Europe, if she is to survive her troubles, will need so much magnanimity from America, that she must herself practice it. It is useless for the Allies, hot from stripping Germany and one another, to turn for help to the United States to put the States of Europe, including Germany, on to their feet again. If the General Election of December, 1918, had been fought on lines of prudent generosity instead of imbecile greed, how much better the financial prospect of Europe might now be. I still believe that before the main Conference, or very early in its proceedings, the representatives of Great Britain should have entered deeply, with those of the United States, into the economic and financial situation as a whole, and that the former should have been authorized to make concrete proposals on the general lines (1) that all inter-allied indebtedness be canceled outright; (2) that the sum to be paid by Germany be fixed at $10,000,000,000; (3) that Great Britain renounce all claim to participation in this sum and that any share to which she proves entitled be placed at the disposal of the Conference for the purpose of aiding the finances of the New States about to be established; (4) that in order to make some basis of credit immediately available an appropriate proportion of the German obligations representing the sum to be paid by her should be guaranteed by all parties to the Treaty; and (5) that the ex-enemy Powers should also be allowed, with a view to their economic restoration, to issue a moderate amount of bonds carrying a similar guarantee.

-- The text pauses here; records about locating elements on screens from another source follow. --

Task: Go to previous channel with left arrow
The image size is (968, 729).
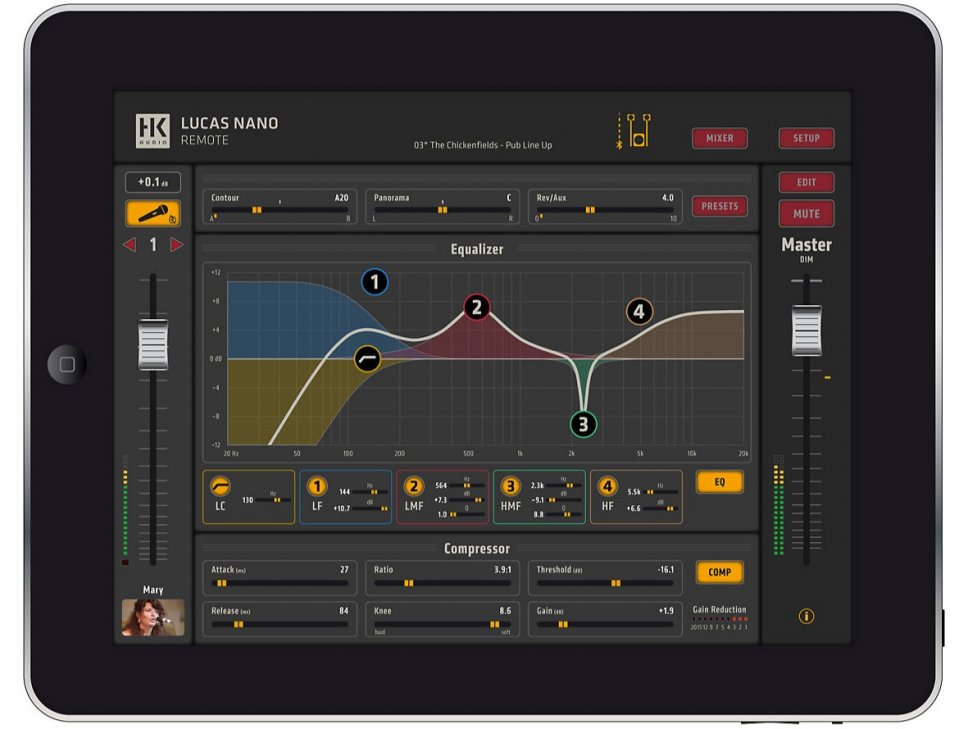Action: pos(129,245)
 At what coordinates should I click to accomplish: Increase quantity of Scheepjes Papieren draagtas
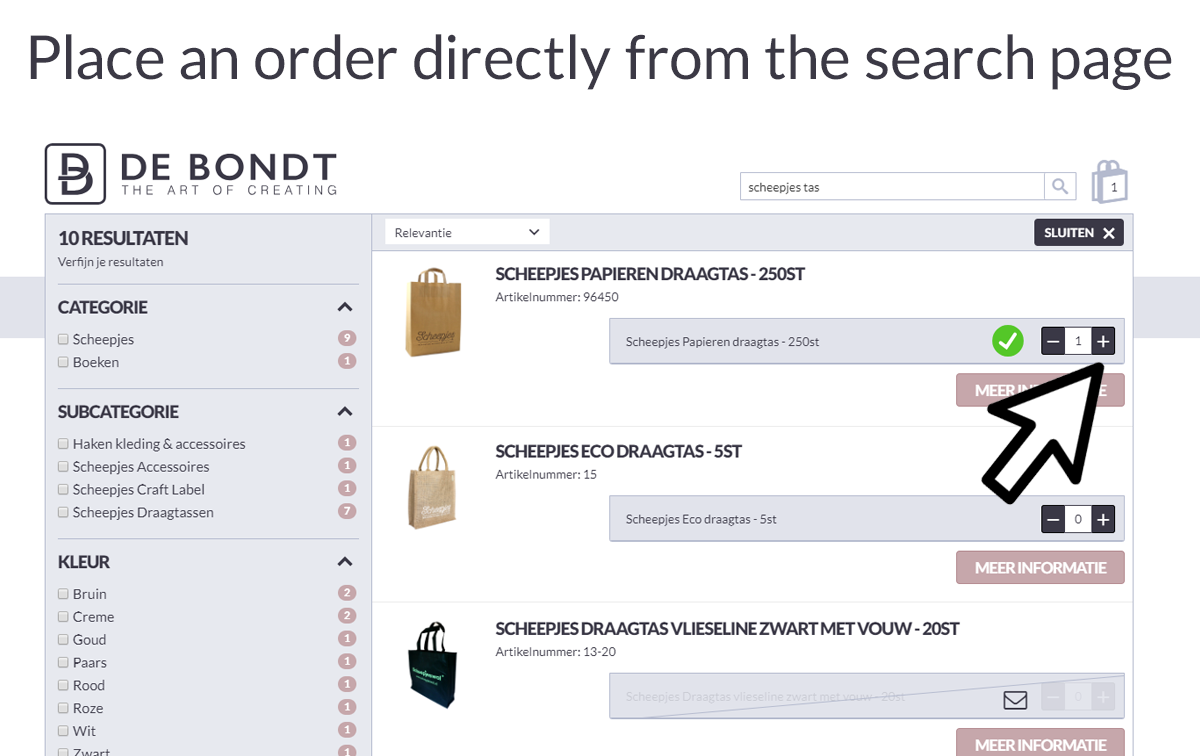click(x=1103, y=342)
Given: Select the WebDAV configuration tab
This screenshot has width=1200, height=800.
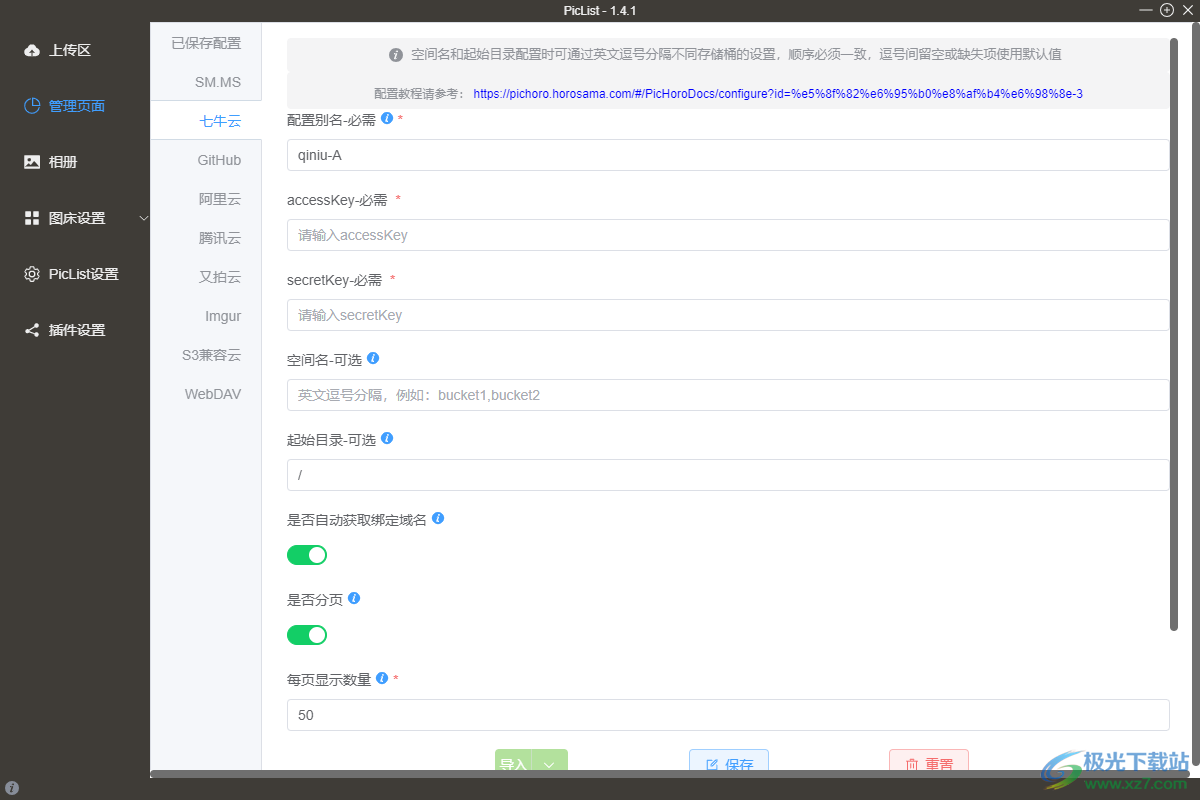Looking at the screenshot, I should [x=212, y=394].
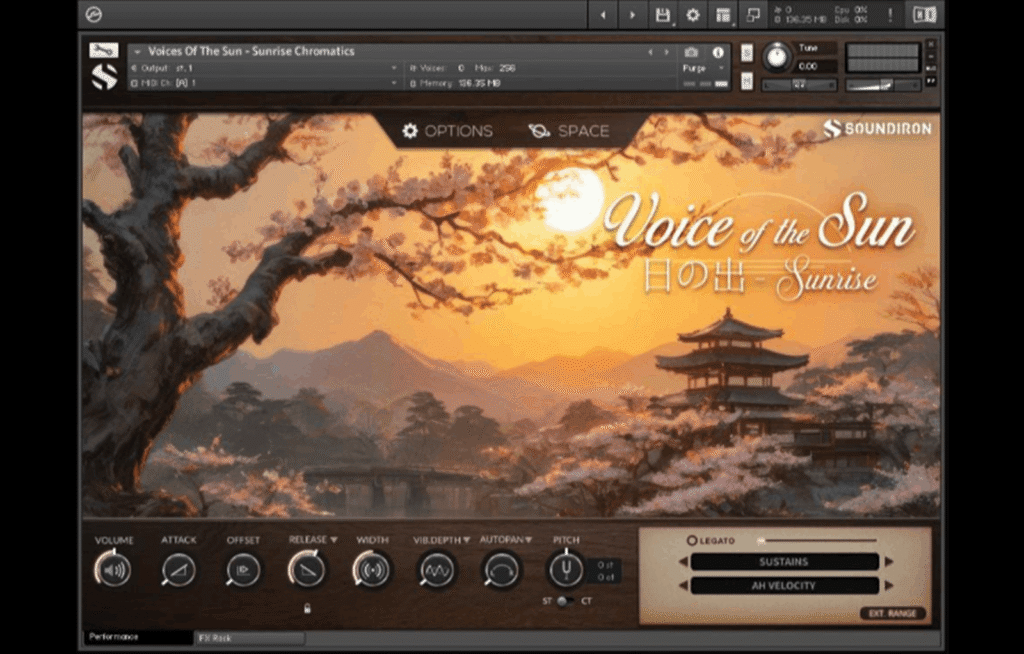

Such proposals involved an appeal to the generosity of the United States. But that was inevitable; and, in view of her far less financial sacrifices, it was an appeal which could fairly have been made to her. Such proposals would have been practicable. There is nothing in them quixotic or Utopian. And they would have opened up for Europe some prospect of financial stability and reconstruction....

I have described the entanglements which Mr. Lloyd George took with him. The position of the Finance Ministers of the other Allies was even worse. We in Great Britain had not based our financial arrangements on any expectation of an indemnity. Receipts from such a source would have been more or less in the nature of a windfall; and, in spite of subsequent developments, there was an expectation at that time of balancing our budget by normal methods. But this was not the case with France or Italy. Their peace budgets made no pretense of balancing and had no prospects of doing so, without some far-reaching revision of the existing policy. Indeed, the position was and remains nearly hopeless. These countries were heading for national bankruptcy. This fact could only be concealed by holding out the expectation of vast receipts from the enemy. As soon as it was admitted that it was in fact impossible to make Germany pay the expenses of both sides, and that the unloading of their liabilities upon the enemy was not practicable, the position of the Ministers of Finance of France and Italy became untenable. Thus a scientific consideration of Germany's capacity to pay was from the outset out of court. The expectations which the exigencies of politics had made it necessary to raise were so very remote from the truth that a slight distortion of figures was no use, and it was necessary to ignore the facts entirely. The resulting unveracity was fundamental. On a basis of so much falsehood it became impossible to erect any constructive financial policy which was workable. For this reason amongst others, a magnanimous financial policy was essential. The financial position of France and Italy was so bad that it was impossible to make them listen to reason on the subject of the German Indemnity, unless one could at the same time point out to them some alternative mode of escape from their troubles.